→ **To do**
Repeat the data word for word, starting at the line containing "At what (x,y)" and stopping after the line containing "at (1009, 174).".

→ **Exercise inputs**
+--

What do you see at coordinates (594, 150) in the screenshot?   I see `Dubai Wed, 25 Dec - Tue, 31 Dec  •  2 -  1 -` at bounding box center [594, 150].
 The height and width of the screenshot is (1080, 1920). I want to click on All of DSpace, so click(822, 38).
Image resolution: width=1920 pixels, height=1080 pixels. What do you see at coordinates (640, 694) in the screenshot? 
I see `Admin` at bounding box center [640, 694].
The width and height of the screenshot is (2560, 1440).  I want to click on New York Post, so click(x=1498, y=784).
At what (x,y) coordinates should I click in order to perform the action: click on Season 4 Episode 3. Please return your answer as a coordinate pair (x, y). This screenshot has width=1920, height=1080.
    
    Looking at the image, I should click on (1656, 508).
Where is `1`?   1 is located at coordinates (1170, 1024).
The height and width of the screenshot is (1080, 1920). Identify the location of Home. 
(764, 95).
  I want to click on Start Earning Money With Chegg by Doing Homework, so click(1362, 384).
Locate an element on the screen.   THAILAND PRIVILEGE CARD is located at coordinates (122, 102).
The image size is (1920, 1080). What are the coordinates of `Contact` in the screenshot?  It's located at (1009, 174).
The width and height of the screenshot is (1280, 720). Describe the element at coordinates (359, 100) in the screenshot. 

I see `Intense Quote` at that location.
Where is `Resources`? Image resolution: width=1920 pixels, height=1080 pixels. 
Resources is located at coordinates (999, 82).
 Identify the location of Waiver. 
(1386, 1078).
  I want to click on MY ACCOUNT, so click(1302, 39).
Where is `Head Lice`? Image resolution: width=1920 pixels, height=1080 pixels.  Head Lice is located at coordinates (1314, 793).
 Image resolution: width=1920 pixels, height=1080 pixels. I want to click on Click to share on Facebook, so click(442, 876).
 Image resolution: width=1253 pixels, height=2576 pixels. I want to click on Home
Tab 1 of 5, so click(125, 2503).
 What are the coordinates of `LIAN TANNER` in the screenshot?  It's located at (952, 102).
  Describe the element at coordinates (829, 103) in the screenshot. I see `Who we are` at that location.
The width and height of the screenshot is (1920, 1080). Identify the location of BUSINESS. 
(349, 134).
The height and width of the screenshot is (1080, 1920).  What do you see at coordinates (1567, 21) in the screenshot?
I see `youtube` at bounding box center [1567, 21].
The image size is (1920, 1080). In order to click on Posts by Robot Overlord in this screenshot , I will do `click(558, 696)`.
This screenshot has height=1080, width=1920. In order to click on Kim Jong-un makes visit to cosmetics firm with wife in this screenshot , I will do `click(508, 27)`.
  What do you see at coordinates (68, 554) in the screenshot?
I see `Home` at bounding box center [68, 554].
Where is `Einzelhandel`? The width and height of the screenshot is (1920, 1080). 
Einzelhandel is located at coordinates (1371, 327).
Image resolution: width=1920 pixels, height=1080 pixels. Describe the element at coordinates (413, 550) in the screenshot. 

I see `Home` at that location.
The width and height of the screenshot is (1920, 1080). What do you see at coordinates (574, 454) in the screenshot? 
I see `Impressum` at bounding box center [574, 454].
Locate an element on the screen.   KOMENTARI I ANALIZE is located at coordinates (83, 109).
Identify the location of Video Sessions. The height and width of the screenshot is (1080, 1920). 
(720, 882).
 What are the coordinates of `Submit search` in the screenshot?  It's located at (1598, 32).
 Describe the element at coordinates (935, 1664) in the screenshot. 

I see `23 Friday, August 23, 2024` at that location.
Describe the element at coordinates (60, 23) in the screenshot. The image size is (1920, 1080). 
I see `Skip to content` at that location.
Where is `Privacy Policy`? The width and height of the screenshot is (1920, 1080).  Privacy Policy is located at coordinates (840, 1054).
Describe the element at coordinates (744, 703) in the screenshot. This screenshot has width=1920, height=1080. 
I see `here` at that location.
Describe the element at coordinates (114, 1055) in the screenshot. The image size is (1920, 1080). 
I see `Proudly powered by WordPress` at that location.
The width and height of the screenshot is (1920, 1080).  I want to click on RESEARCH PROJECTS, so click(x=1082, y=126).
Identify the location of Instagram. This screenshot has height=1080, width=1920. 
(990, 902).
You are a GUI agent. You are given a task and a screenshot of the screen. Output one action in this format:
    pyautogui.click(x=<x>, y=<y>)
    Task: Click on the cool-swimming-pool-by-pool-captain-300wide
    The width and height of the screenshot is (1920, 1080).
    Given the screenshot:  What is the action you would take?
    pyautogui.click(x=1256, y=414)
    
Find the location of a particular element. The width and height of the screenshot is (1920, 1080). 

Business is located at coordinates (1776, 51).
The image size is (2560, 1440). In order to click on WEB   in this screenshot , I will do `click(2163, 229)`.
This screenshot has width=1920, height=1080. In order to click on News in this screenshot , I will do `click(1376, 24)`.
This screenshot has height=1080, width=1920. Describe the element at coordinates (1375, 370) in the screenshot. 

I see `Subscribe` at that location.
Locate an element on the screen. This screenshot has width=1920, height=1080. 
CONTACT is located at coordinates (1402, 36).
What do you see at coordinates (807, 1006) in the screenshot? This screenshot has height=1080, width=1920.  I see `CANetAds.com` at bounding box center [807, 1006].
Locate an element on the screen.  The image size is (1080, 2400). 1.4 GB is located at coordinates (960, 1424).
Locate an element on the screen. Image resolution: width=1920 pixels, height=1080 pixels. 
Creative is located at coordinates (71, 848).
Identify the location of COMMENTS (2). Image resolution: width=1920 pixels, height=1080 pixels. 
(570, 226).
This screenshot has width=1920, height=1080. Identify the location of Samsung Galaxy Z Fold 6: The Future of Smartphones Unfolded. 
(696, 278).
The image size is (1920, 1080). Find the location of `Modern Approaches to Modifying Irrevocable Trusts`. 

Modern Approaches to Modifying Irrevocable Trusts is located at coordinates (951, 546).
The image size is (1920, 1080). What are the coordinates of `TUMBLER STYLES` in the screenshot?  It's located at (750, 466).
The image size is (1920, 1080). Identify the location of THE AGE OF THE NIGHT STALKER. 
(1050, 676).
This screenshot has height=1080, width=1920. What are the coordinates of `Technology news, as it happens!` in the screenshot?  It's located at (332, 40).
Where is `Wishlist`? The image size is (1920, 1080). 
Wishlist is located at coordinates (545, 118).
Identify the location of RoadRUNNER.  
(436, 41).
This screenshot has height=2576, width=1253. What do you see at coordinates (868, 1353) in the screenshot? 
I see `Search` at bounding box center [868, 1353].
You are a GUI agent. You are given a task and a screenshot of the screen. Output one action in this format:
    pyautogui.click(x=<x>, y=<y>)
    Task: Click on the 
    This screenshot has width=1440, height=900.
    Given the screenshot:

+--

→ **Correct answer**
At what (x,y) coordinates should I click in order to perform the action: click on Season 4 Episode 3. Please return your answer as a coordinate pair (x, y). This screenshot has width=1920, height=1080.
    
    Looking at the image, I should click on (1656, 508).
Where is `1`?   1 is located at coordinates (1170, 1024).
The height and width of the screenshot is (1080, 1920). Identify the location of Home. 
(764, 95).
  I want to click on Start Earning Money With Chegg by Doing Homework, so click(1362, 384).
Locate an element on the screen.   THAILAND PRIVILEGE CARD is located at coordinates (122, 102).
The image size is (1920, 1080). What are the coordinates of `Contact` in the screenshot?  It's located at (1009, 174).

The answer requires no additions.